The other thing that we noticed from the meeting we had this week with our regional managers was that some of the more established practices are doing fine. They’re just as busy as ever. Maybe their backlog in time has been reduced a little bit but it’s not affecting them yet economically. However, newer practitioners, surgeons who’ve been in practice for less amount of time are seeing more dramatic impact. They’re not as well established. And when you have a new procedure like this, who often migrates to the new procedure, the younger guy who has the bulk of his practice or years ahead of him and they want to be involved with the newer technologies, the trends and also trends that differentiate them from a highly competitive marketplace.

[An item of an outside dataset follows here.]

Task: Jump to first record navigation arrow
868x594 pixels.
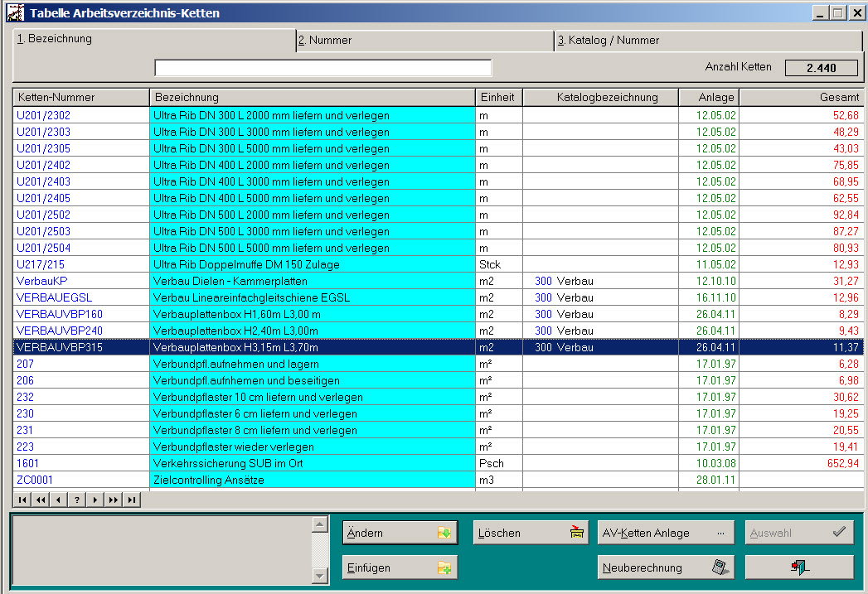Action: [22, 500]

So, some of our surgeons who are in that category, they’re comfortable with MIS because they were trained with various MIS techniques in their training.
They’ve come though their fellowship in the last five to 10 years. They represent a fair portion of our user base. So, they’re somewhat affected but again, we didn’t mention it because although on the fringe, that did depress cases, no doubt. The major impact here was the reimbursement.
<Q — Doug Schenkel>:Okay and very last one. Any notable difference in the reimbursement slowdown that was specific to two levels versus one level?
<A — Rick Randall>:No. Actually two level was less affected again because, you’re doing more work. So, there’s more code — Category I codes that stack. So, when you put it in the mix, the access code is even more watered down.
<Q — Doug Schenkel>:Right?
<A — Rick Randall>:In the two level. Another corollary point to that, one of the fastest growing segments within MIS, that MIS is actually I think, created is this, instability market or complex spine, we call it, where you have instability, multi-level patients or adult deformity.
Minimally invasive surgery has made those operations much more tolerable to those patients and it’s a fast growing portion. Those — for us, that’s a good growth sector for Trans1 that a year ago, we weren’t even talking about. And I can tell you that those folks weren’t affected by the coding so much because again, that’s such a complex surgery that this access code gets lost in the entire coding.
So, the good news there is that as we continue and we’re also pointing our — there are some publications about to be released regarding that patient population in AxiaLIF and as we point our reps more to those surgeons, who treat those type of patients, not just the degenerative patients that the T-code should be less of an issue there.
<Q — Doug Schenkel>:Okay. Thanks for taking all the questions.
Rick Randall, President and Chief Executive Officer
Thank you. Okay, I’d like to again thank everyone on short notice for joining the call and I look forward to updating you further on our July 30th call. Good day.
Operator: And that concludes today’s conference. Thank you for your participation.